WHAT TO WORK ON:
Below are some records; output exactly the lines from the line with "[Facebook] (441, 2529)" to the line with "Decentralized Exchange (322, 2446)", both ends kept, and nothing more.

:: AVAILABLE RECORDS ::

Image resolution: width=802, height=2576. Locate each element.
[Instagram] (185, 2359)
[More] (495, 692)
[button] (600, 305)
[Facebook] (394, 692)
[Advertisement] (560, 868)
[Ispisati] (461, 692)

:::
:: AVAILABLE RECORDS ::

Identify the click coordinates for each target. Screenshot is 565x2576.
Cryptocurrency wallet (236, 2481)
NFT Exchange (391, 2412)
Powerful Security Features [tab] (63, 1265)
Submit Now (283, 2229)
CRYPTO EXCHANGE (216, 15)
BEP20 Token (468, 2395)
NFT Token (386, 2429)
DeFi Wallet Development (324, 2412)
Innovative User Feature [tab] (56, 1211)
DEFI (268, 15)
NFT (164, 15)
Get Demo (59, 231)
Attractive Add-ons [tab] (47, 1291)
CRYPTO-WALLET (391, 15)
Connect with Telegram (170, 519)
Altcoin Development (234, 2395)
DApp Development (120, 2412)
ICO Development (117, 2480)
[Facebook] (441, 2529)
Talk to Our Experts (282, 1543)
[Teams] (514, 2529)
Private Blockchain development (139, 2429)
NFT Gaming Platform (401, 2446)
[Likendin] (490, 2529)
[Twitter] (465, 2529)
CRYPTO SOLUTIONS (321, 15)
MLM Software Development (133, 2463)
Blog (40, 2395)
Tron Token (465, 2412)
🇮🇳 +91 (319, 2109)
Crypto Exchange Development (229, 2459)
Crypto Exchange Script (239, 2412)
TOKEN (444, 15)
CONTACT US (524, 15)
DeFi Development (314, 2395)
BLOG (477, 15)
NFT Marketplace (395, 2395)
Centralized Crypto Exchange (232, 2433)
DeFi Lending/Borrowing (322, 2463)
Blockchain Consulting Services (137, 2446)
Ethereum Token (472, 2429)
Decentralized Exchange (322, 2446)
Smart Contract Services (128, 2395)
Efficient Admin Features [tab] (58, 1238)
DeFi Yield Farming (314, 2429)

:::
:: AVAILABLE RECORDS ::

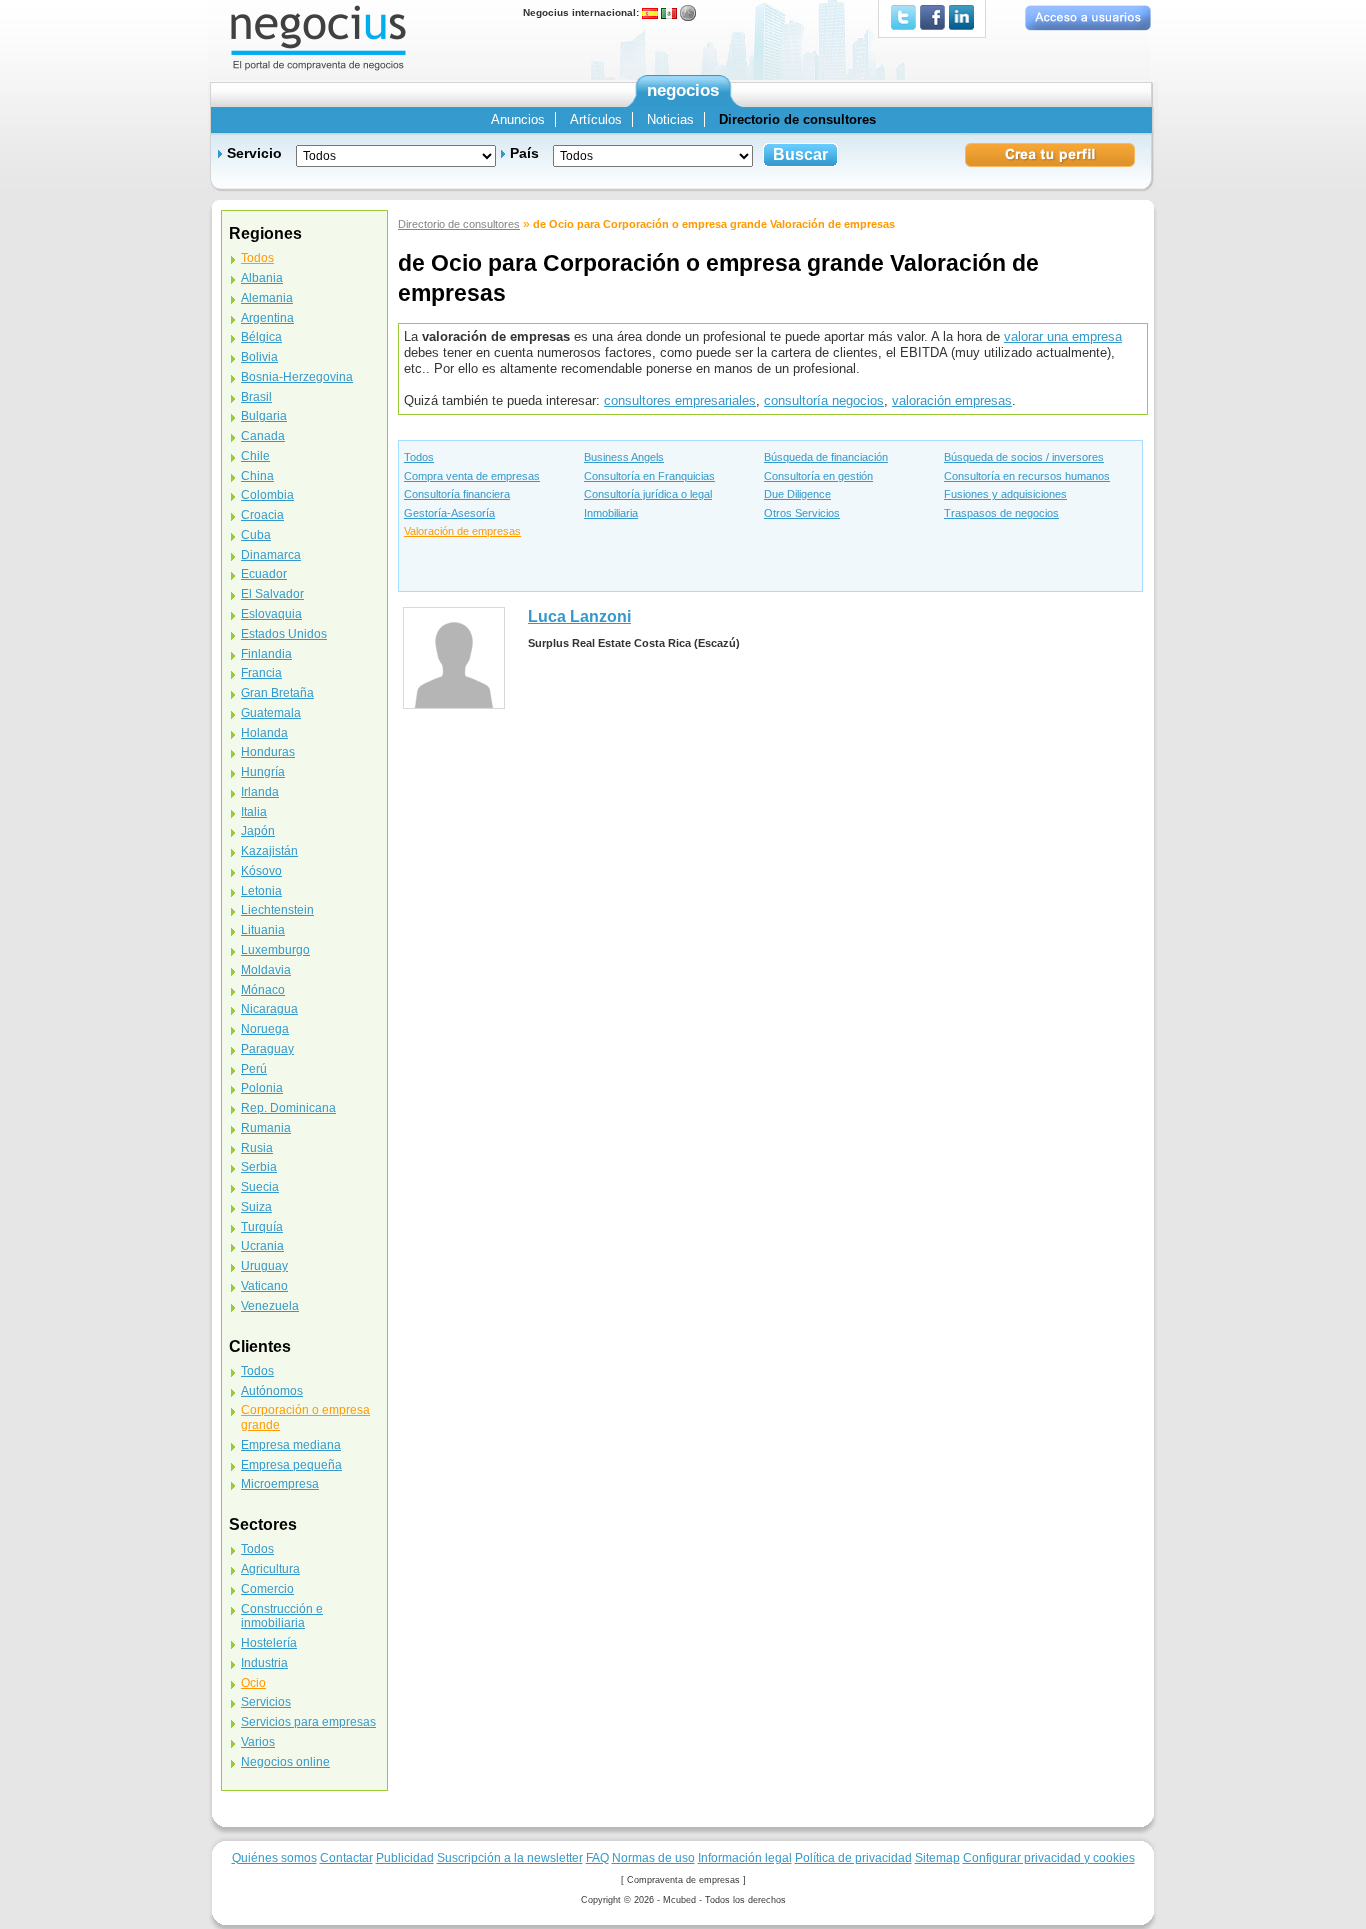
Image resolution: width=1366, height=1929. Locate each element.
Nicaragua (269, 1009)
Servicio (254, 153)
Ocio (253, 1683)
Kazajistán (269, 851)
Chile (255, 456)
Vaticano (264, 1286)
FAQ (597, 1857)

:::

OUTPUT FOR THIS EXERCISE:
[Facebook] (441, 2529)
Talk to Our Experts (282, 1543)
[Teams] (514, 2529)
Private Blockchain development (139, 2429)
NFT Gaming Platform (401, 2446)
[Likendin] (490, 2529)
[Twitter] (465, 2529)
CRYPTO SOLUTIONS (321, 15)
MLM Software Development (133, 2463)
Blog (40, 2395)
Tron Token (465, 2412)
🇮🇳 +91 (319, 2109)
Crypto Exchange Development (229, 2459)
Crypto Exchange Script (239, 2412)
TOKEN (444, 15)
CONTACT US (524, 15)
DeFi Development (314, 2395)
BLOG (477, 15)
NFT Marketplace (395, 2395)
Centralized Crypto Exchange (232, 2433)
DeFi Lending/Borrowing (322, 2463)
Blockchain Consulting Services (137, 2446)
Ethereum Token (472, 2429)
Decentralized Exchange (322, 2446)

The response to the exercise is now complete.